Editors: Eliza Anyangwe, Krystina Shveda

Data editor: Krystina Shveda

Photography: Alex Platt

How CNN reported this story

For this story, CNN first identified churches and church organizations in Ghana that have published anti-LGBTQI+ statements or made such statements to local media — the CCG, its member churches as well as the Catholic church (our list may be incomplete due to an extensive number of religious groups in the country).

We then examined the latest available aid-spending data for Ghana (2016 to 2020) for any mentions of these organizations.

We used two sources for aid data. Donors report their spending annually to the OECD Development Assistance Committee (DAC). This data is inflation-adjusted and accessible via what is called the Creditor Reporting System (CRS).
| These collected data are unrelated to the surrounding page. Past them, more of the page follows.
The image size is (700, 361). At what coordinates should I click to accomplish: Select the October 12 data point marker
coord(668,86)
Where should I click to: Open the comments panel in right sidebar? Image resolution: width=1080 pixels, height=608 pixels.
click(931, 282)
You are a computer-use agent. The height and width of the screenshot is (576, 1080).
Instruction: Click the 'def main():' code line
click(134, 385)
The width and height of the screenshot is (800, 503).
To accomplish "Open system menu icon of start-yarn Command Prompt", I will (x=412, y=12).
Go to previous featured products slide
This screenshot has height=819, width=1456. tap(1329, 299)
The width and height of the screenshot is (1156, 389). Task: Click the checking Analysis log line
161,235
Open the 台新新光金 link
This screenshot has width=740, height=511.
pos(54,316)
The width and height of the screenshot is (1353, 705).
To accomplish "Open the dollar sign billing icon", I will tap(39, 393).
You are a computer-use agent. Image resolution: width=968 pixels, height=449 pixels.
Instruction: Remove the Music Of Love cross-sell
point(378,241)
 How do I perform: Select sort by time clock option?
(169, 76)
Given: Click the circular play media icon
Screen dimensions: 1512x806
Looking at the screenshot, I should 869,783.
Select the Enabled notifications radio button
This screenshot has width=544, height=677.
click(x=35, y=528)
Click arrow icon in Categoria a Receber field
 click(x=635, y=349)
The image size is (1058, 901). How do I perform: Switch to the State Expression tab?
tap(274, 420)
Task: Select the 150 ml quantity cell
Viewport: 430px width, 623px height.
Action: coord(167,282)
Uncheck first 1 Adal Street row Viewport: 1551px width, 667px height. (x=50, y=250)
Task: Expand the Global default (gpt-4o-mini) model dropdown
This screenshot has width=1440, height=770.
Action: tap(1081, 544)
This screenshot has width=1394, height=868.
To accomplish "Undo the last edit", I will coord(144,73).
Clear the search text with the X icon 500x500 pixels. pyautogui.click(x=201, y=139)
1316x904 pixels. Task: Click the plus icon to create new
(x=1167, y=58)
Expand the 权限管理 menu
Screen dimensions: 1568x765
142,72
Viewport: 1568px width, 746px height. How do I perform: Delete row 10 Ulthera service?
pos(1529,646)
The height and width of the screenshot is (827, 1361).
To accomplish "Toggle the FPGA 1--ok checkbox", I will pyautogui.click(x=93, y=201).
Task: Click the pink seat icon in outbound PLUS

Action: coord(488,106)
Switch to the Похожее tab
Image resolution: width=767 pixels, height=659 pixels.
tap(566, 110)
Most aid donors and some aid recipients and intermediary organizations also publish details of aid spending in the International Aid Transparency Initiative (IATI) data standard. This data can be downloaded using the online IATI Country Development Finance Data tool, while more details about funding can be found on the d-portal website, an open source platform to explore IATI data.

In the timeframe we examined, OECD data returned mentions of the Methodist, Presbyterian, Evangelical Presbyterian as well as Catholic Churches, in the description section for several projects funded by Germany, Italy and the US. Meanwhile, the CCG appeared in the IATI data, with one project funded by the UK and another by the US.

CNN also gathered evidence of pledges by Western donors to protect LGBTQI+ rights globally before, during, and after these transfers of aid money.

We presented our findings to the relevant authorities and intermediaries in the donor countries and in some cases were able to clarify the value, purpose and timeframes of these projects with them. We also received new disclosures from Germany of funding not picked up in our analysis (with somewhat expanded timeframe).

After categorizing these records as well as the information provided by the authorities and intermediaries, we totaled the amounts of aid money spent on these projects, by relevant church and by donor. All currency conversions are to January 2020 dollars.

It is possible that the CCG and the named churches, as well as the projects they run or are involved in, have benefited from other international aid flows that CNN hasn’t identified (hence the use of ‘at least’ throughout the story). Our analysis is likely limited by limited transparency in aid spending.